» **Aim of the task**
What is needed is an exact copy of the lines in the entries below from the one holding "You are a GUI" through the one holding "Mark document as", pictures excluded.

» **Data extract**
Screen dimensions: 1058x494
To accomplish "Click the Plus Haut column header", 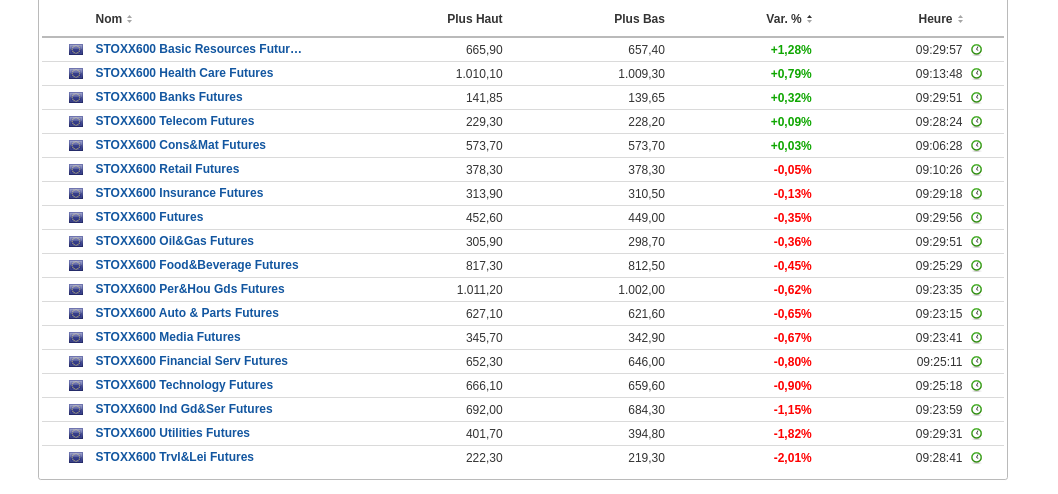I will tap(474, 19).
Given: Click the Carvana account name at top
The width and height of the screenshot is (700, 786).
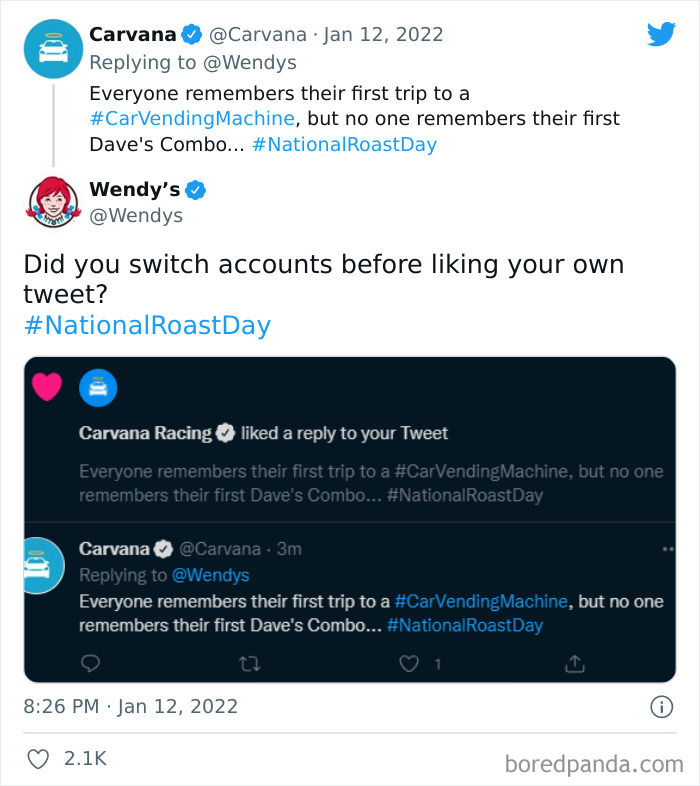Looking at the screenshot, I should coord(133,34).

---

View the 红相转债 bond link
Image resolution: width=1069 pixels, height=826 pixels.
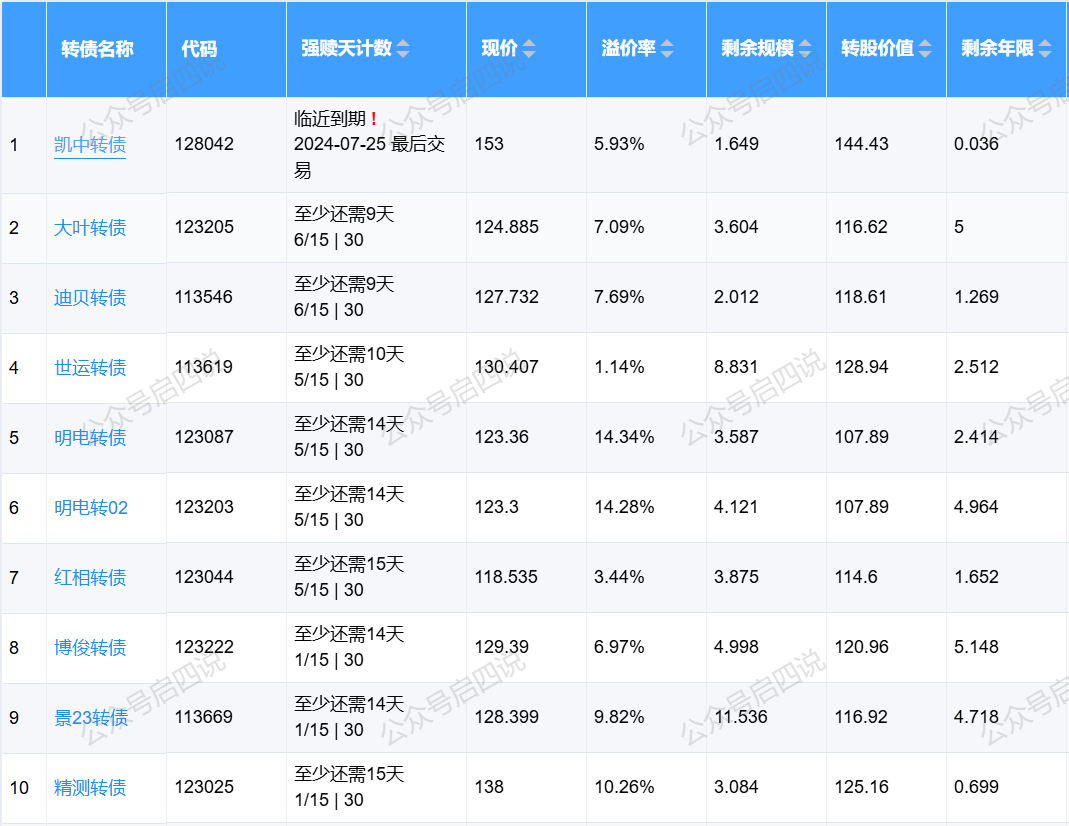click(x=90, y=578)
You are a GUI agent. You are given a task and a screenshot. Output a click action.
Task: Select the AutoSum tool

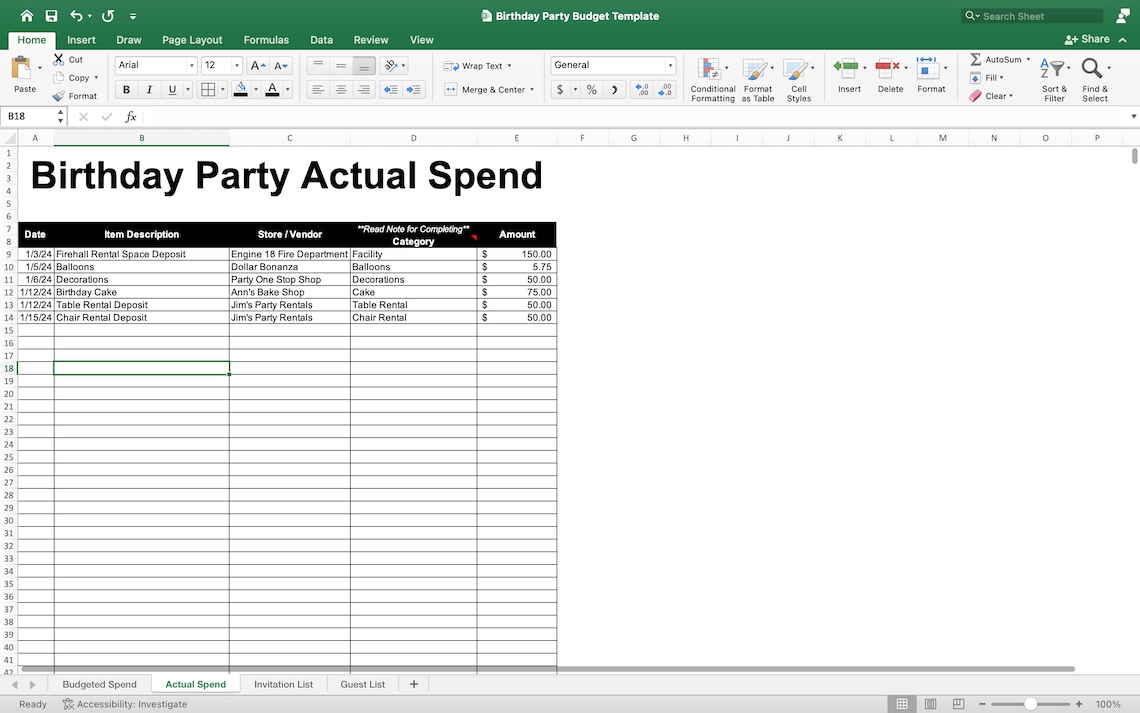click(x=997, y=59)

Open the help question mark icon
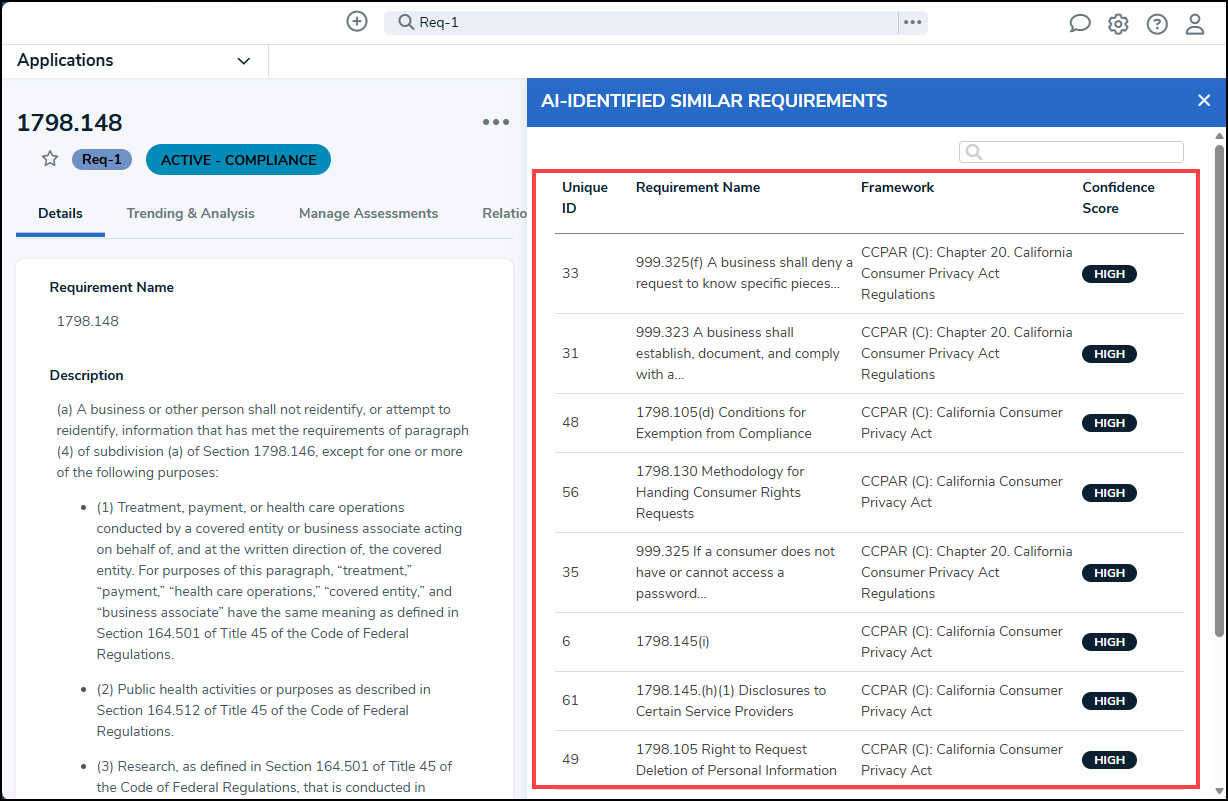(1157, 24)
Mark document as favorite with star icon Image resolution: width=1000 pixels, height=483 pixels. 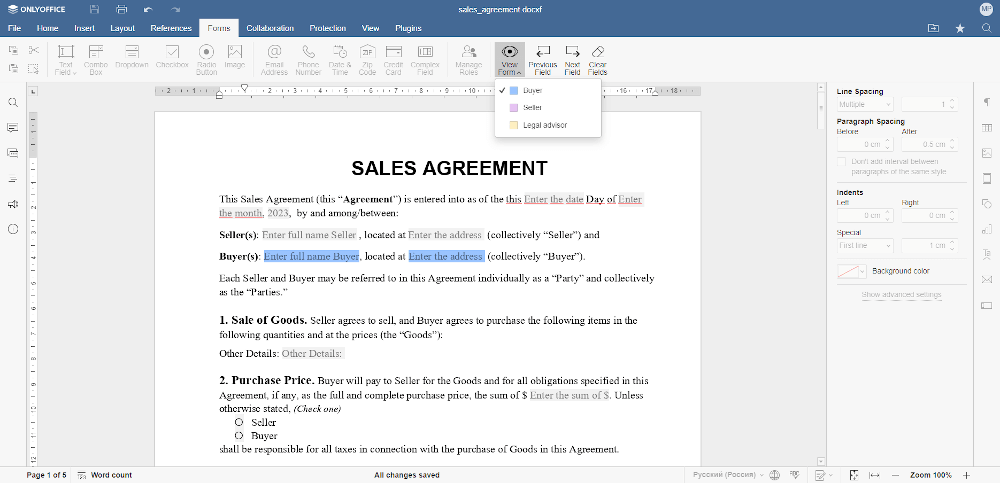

...

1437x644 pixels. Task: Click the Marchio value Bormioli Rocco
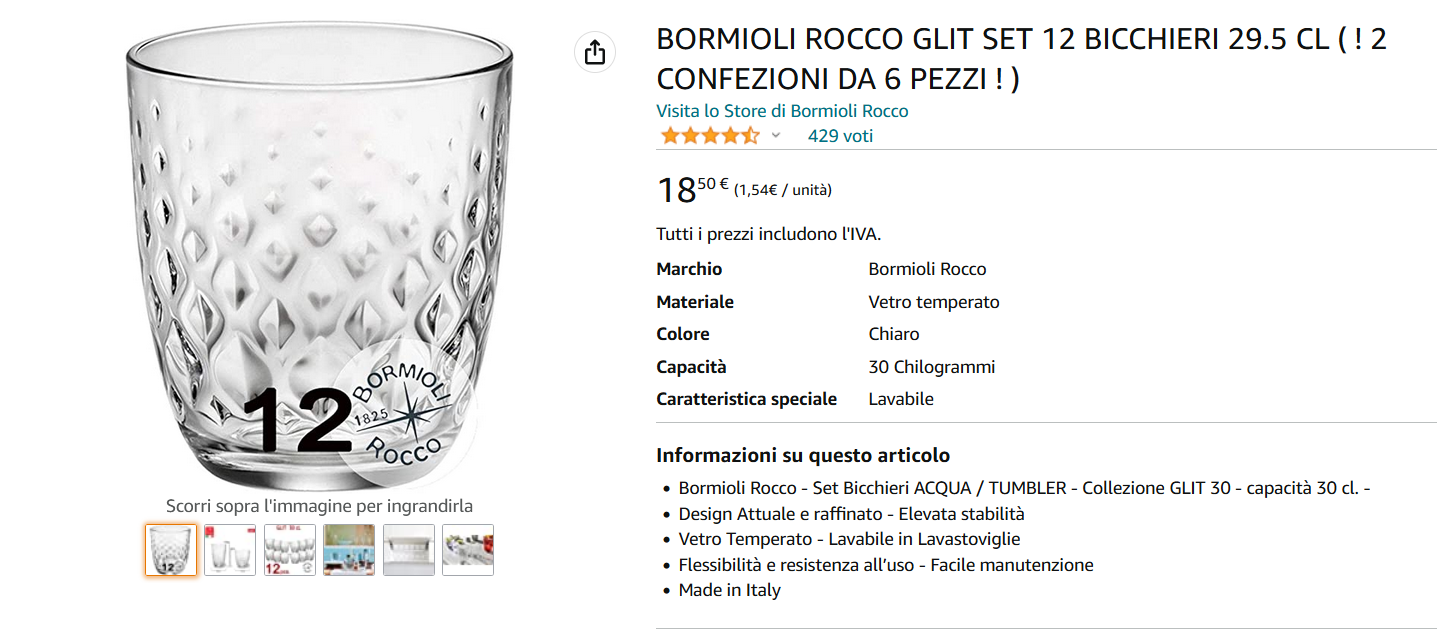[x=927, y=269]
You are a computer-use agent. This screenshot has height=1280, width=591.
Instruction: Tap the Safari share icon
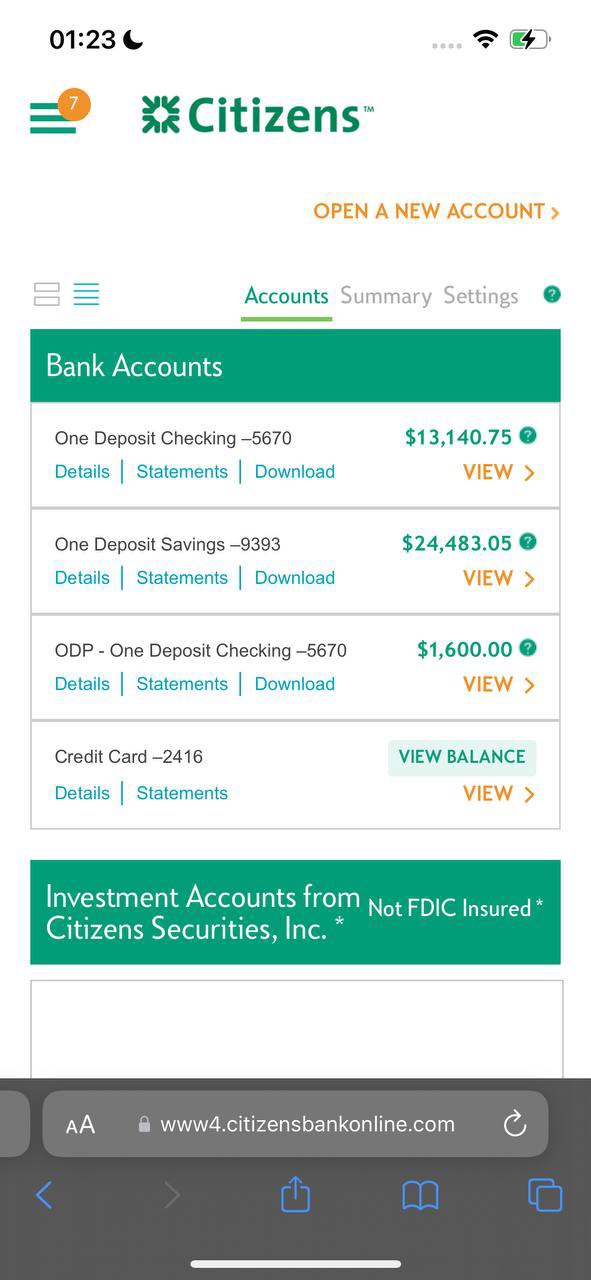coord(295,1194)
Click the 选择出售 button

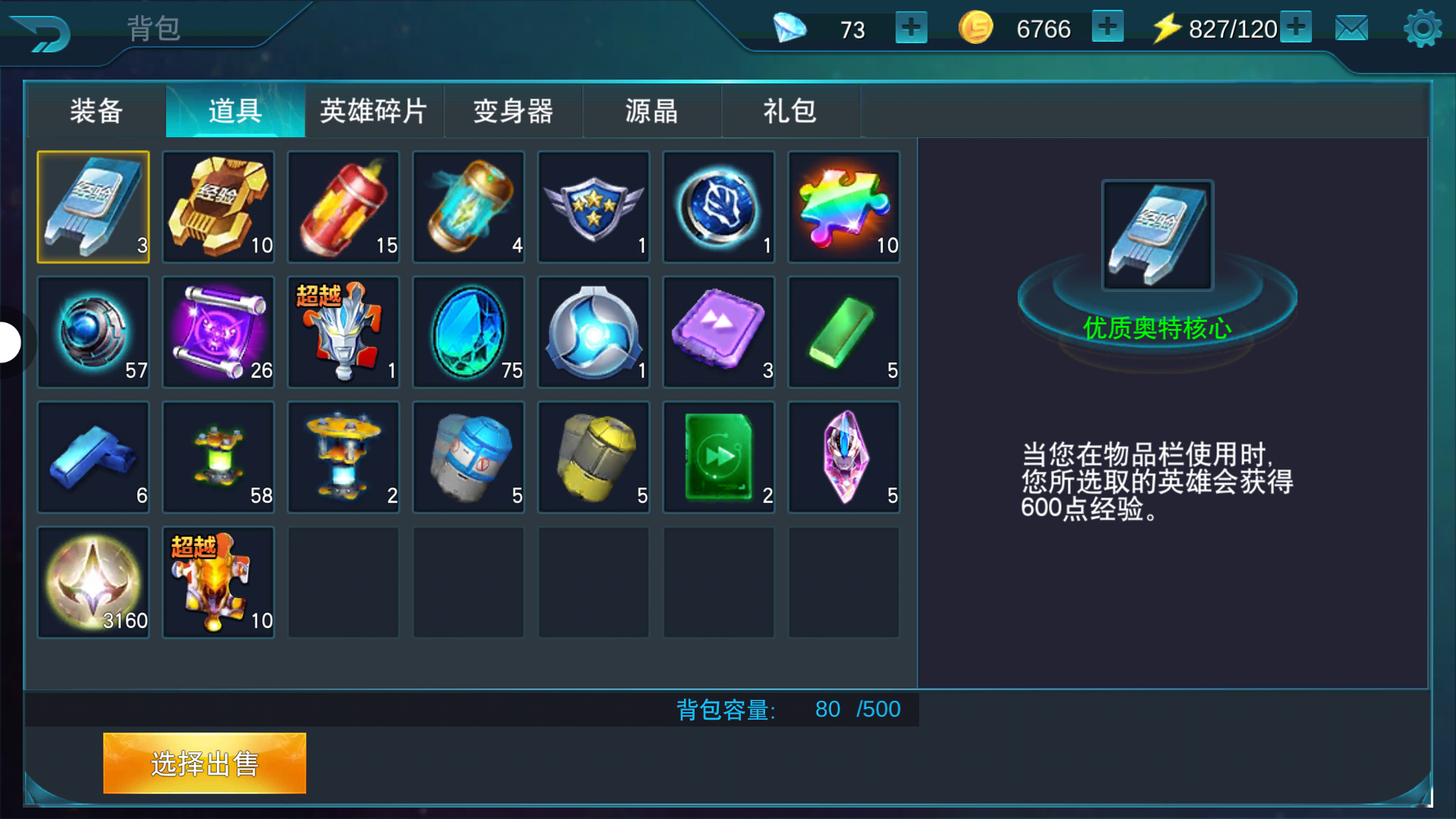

» **Written response**
You are a GUI agent. You are given a task and a screenshot. Output a click action.
Task: Select the AutoSum tool

click(x=997, y=59)

Open the help question mark icon
(1157, 24)
Mark document as favorite with star icon Image resolution: width=1000 pixels, height=483 pixels. 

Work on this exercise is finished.